• INSTRUÇÕES DA TAREFA
Resuma o texto do exercício em duas frases.

E qual foi o trabalho realizado logo após a chegada?

Fomos preparados para um resgate em altura, com a equipe completa — médico, enfermeira, operadores aerotáticos, piloto e copiloto. Inicialmente, desembarcamos parte da equipe para deixar a aeronave mais leve e montamos um ponto de atendimento, como se fosse uma UTI adaptada ao terreno. A aeronave então sobrevoou o local para tentar localizar a vítima visualmente. O cânion é muito alto e a vegetação, bastante densa, com árvores de até 30 metros, o que cria uma sombra visual e dificulta a detecção aérea. Ficamos até por volta das 17h fazendo buscas aéreas, mas sem sucesso em localizar qualquer vestígio dessa pequena no local.

Foi nesse momento que as equipes do Rio Grande do Sul também começaram a atuar?

Sim. O Corpo de Bombeiros do Rio Grande do Sul já havia mobilizado duas aeronaves e equipes com equipamento completo para resgate em altura, tanto aéreo quanto terrestre. Então, permanecemos no local até que eles chegassem ao nosso campo visual e recuamos para abrir espaço, já que não havia condição de aproximação para três aeronaves no mesmo local.

A menina foi localizada por volta das 17h30min, com a ajuda de um drone com câmera térmica. O que aconteceu a partir disso? Como se faz a análise para chegar até ela?

Exatamente. O drone identificou uma variação de temperatura em uma área, indicando a presença de um corpo humano, provavelmente de uma criança entre oito e 12 anos. Já não havia visibilidade nenhuma para operação aérea — voamos por visual e, naquela hora, era como estar dentro de uma nuvem. Além disso, a posição em que a vítima estava era um ponto de “negativo”, ou seja, uma rocha sobrepunha o local, impedindo o acesso por rapel aéreo. O resgate por helicóptero não seria viável ali.

Mesmo assim, a resposta foi rápida, não?

Sim. Por volta das 18h, o drone já havia sinalizado o local e o material de resgate estava sendo preparado. A tecnologia foi decisiva. A equipe do Rio Grande do Sul iniciou a descida de um operador de bombeiro — geralmente não é a equipe médica que faz o primeiro contato. Ele avaliaria a situação e decidiria se a vítima seria estabilizada no local ou retirada imediatamente para ser atendida em uma área segura. O que se optou é que o resgatista iria subir com a vítima.

• DADOS DE ENTRADA

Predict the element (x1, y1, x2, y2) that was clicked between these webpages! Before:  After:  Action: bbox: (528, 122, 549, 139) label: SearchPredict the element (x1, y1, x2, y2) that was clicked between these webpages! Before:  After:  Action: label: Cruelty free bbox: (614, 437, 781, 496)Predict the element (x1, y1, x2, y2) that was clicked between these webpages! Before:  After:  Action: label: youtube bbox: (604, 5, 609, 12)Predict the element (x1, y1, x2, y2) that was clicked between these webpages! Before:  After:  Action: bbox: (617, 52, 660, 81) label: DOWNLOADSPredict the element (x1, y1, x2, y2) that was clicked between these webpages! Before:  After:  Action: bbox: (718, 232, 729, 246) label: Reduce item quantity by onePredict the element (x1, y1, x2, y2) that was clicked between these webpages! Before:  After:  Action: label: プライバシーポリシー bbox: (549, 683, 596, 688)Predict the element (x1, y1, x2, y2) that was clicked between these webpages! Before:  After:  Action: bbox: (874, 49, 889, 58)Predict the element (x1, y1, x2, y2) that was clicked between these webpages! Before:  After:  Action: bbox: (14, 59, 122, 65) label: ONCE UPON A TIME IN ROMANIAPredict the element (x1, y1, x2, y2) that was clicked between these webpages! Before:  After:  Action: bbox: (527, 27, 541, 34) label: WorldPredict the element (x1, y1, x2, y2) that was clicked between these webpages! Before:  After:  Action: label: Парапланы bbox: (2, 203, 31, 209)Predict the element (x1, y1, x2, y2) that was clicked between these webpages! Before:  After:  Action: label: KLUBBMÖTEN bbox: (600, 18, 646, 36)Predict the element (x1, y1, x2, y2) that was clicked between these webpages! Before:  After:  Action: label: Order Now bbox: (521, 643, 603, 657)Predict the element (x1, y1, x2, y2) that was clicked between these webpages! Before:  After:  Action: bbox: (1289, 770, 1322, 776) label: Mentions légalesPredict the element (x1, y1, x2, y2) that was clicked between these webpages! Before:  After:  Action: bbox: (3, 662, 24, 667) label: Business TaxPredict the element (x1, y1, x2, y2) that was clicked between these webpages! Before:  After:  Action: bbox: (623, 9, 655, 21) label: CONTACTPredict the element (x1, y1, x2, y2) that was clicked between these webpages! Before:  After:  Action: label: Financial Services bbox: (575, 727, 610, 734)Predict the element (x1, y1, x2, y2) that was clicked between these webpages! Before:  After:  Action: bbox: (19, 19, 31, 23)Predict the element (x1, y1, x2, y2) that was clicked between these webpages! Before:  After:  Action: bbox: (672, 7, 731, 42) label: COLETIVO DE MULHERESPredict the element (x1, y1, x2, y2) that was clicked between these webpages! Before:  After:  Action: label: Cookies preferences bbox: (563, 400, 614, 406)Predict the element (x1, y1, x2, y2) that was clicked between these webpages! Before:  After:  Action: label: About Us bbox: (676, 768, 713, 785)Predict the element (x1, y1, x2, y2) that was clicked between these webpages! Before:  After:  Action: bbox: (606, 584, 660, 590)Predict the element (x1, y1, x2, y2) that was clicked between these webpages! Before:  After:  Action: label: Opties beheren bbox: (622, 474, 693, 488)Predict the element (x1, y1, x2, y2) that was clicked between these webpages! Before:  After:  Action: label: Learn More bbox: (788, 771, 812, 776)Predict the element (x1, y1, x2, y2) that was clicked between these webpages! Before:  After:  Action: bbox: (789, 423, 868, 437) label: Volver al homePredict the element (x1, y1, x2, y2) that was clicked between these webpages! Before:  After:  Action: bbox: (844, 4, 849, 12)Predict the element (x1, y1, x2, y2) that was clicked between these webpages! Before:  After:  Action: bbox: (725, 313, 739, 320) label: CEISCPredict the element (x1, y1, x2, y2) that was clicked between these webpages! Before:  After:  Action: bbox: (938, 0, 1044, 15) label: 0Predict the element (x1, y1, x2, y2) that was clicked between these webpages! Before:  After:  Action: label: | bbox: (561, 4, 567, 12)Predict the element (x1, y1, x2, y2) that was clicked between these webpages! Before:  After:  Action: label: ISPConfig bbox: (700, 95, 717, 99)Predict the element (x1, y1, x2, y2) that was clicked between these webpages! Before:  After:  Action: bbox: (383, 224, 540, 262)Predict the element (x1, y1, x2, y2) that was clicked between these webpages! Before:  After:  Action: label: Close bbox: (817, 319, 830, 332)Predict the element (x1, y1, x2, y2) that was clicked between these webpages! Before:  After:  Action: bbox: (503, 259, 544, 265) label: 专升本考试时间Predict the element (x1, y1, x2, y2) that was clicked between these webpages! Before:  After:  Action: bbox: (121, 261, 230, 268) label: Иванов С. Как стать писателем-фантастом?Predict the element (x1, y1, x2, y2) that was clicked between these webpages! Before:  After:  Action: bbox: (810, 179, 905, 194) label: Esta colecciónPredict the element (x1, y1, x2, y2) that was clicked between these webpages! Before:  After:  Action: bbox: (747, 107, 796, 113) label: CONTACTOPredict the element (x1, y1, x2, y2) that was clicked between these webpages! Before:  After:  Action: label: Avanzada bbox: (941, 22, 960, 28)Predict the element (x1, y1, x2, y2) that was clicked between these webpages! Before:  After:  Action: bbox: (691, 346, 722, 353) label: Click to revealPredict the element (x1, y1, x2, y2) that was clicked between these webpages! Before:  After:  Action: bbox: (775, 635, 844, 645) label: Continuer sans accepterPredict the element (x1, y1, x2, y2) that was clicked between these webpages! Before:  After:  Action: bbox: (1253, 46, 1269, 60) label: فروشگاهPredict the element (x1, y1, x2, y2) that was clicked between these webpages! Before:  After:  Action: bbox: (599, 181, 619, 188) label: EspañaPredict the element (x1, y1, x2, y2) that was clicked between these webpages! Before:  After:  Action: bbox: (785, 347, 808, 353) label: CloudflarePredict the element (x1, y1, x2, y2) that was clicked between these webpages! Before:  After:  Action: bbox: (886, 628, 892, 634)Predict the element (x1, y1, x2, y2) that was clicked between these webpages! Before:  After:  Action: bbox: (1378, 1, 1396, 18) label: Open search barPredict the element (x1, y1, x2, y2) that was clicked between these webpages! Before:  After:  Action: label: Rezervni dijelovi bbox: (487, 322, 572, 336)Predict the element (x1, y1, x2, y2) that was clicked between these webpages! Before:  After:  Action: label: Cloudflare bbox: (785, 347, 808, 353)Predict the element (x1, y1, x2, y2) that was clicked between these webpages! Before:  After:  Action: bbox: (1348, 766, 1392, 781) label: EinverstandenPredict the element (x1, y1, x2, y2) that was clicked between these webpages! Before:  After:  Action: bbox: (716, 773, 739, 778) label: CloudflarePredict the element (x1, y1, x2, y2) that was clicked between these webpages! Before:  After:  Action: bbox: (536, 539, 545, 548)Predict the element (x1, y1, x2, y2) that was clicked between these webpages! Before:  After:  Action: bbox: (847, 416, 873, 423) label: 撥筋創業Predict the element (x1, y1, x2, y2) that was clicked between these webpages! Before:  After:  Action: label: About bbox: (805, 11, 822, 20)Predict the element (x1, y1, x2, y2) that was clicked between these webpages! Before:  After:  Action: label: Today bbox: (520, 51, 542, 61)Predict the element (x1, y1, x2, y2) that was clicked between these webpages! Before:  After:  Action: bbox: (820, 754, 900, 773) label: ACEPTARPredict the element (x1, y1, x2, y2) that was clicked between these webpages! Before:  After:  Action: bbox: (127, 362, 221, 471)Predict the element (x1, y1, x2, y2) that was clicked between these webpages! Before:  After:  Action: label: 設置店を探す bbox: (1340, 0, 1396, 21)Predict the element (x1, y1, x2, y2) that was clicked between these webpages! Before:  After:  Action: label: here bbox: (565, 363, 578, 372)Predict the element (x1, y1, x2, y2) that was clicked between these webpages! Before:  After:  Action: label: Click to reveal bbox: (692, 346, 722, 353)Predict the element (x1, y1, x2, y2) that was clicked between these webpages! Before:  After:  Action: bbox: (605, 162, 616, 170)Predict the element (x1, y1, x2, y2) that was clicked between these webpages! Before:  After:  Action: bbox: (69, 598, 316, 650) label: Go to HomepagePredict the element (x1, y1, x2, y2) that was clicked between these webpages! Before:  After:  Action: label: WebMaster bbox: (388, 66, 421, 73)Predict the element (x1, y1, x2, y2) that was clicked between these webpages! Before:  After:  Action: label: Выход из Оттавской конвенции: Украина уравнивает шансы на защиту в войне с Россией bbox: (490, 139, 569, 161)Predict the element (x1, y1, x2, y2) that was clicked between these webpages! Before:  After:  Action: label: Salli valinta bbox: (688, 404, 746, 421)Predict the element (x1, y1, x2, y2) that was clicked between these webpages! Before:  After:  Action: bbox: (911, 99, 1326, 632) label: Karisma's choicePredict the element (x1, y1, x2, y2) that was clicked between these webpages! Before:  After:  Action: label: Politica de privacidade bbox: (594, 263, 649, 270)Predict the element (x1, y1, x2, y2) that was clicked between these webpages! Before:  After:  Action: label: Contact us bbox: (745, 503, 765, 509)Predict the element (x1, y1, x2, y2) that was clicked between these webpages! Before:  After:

• RESPOSTA DO EXERCÍCIO
Após a chegada, a equipe preparada para resgate em altura montou um ponto de atendimento e fez buscas aéreas até por volta das 17h, sem encontrar a menina por causa da altura do cânion e da vegetação densa, e depois recuou para abrir espaço às aeronaves do Corpo de Bombeiros do Rio Grande do Sul. A menina foi localizada por volta das 17h30min por um drone com câmera térmica, em um ponto de "negativo" onde o resgate por helicóptero não era viável, e a equipe do Rio Grande do Sul iniciou a descida de um operador de bombeiro, optando-se por que o resgatista subisse com a vítima.